Drogen und Waffen nehmen inzwischen neue Routen in der Region. Der Kuchen geht zur Neige und jeder muss schauen, wie er überlebt. In der Führungsriege gab es daher Streit: Sollte Nkurunziza weitere fünf Jahre im Amt bleiben oder nicht? Das Ergebnis war ein Militärputsch im Mai, der von loyalen Einheiten niedergeschlagen wurde.

Seit dem gescheiterten Coup setzen sich immer mehr von Nkurunzizas engsten Mitstreitern ins Ausland ab oder laufen zur Opposition über. Selbst den eigenen Truppen kann der Präsident nicht mehr trauen. Er braucht neue Freunde.

Vom Präsidentenpalast auf einem Hügel über der Hauptstadt Bujumbura kann Nkurunziza die kongolesischen Berge jenseits des Tanganjika-Sees sehen. Mit dem Präsidenten des Nachbarlandes, Joseph Kabila, verbindet Nkurunziza eine enge Freundschaft: Im Kongokrieg 1998–2003 kämpfte der burundische CNDD-FDD als Söldnertruppe auf Seiten Kabilas gegen Ruanda.

Unheilvolle Freundschaft

Heute schickt Kabila umgekehrt Hilfe nach Burundi: Geld und angeblich auch Milizen wie die ruandische Hutu-Miliz FDLR (Demokratische Kräfte zur Befreiung Ruandas), die sich aus den Tätern des Genozids 1994 zusammensetzt und seit 20 Jahren im Ostkongo wütet.

Die FDLR unterhält enge Verbindungen zur burundischen CNDD-FDD, seit beide gemeinsam im Kongokrieg kämpften. Bei General Adolphe tauscht sie Gold gegen Waffen. Sollten ihre Hutu-Kämpfer jetzt Präsident Nkurunziza verteidigen, erwarten sie im Gegenzug wohl burundische Unterstützung gegen ihren Erzfeind, Ruandas Tutsi-Präsident Paul Kagame.

So steht nicht nur Burundi am Scheideweg zwischen Krieg und Frieden, sondern die ganze Region. Knapp 150.000 Burundier suchen derzeit in Nachbarländern Schutz, die Mehrheit in Ruanda. Dort fürchtet man, dass mit den Flüchtlingen auch die Feinde heimlich eindringen. Ob das stimmt, ist relativ unwichtig. Die Paranoia in dieser Weltregion ist so groß, dass allein auf Basis von Gerüchten Entscheidungen getroffen werden.

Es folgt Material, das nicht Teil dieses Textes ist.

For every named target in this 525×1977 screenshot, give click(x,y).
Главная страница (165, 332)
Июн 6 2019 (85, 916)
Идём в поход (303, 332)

Rund um die Großen Seen im Herzen Afrikas tobt seit 25 Jahren ein Krieg nach dem anderen. Kein Land wurde verschont. Alle aktuellen Präsidenten sind durch Rebellionen an die Macht gekommen. Und auch wenn alle sich bemühten, ihre Rebellengruppen in zivile Regierungen zu verwandeln, so leben Siegermentalität und Kampfgeist in den Köpfen fort. Waffen und Camouflage sind immer dabei, wenn einer dieser Präsidenten auftritt, selbst wenn sie Anzug und Krawatte oder Jeans und T-Shirt tragen.

Es ist leicht in der Region, den Teufel der Gewalt an die Wand zu malen: Ob die Massaker in Burundi ab 1993, der Genozid an den Tutsi 1994 in Ruanda, der lange Bürgerkrieg in Norduganda oder der seit Jahrzehnten schwelende brutale Konflikt im Osten Kongos – Gewalt haben alle zur Genüge erlebt.

Säbelrasseln in Ruanda

Ruandas Sicherheitsapparat rasselt jetzt gewaltig mit den Säbeln. Die Armee fuhr entlang der Grenze auf. Als es vergangene Woche im Norden Burundis zu ersten Kämpfen kam, hieß es sofort: Ruanda trainiere burundische Rebellen.

Dieselbe Logik griff schon 2012 im Kongo, als die Tutsi-Rebellen der M23 (Bewegung des 23.März) Präsident Kabila den Krieg erklärten und dieser Ruanda dafür verantwortlich machte. Die geschlagene M23 sitzt heute in Ruanda und Uganda und ist mit den neuen burundischen Rebellen solidarisch. Die Waffenbrüder-Mentalität spaltet die Region und vereint sie zugleich.

Da muss jetzt der Haudegen Yoweri Museveni eingreifen. Ugandas 70-Jähriger Präsident, seit fast 30 Jahren an der Macht, greift ein, wo immer es kriselt in der Region: Ugandische Soldaten stehen in Somalia, Südsudan und in der Zentralafrikanischen Republik; wo immer eine Rebellion scheitert, lädt er die Krieger nach Uganda ein, um sich da auszuruhen.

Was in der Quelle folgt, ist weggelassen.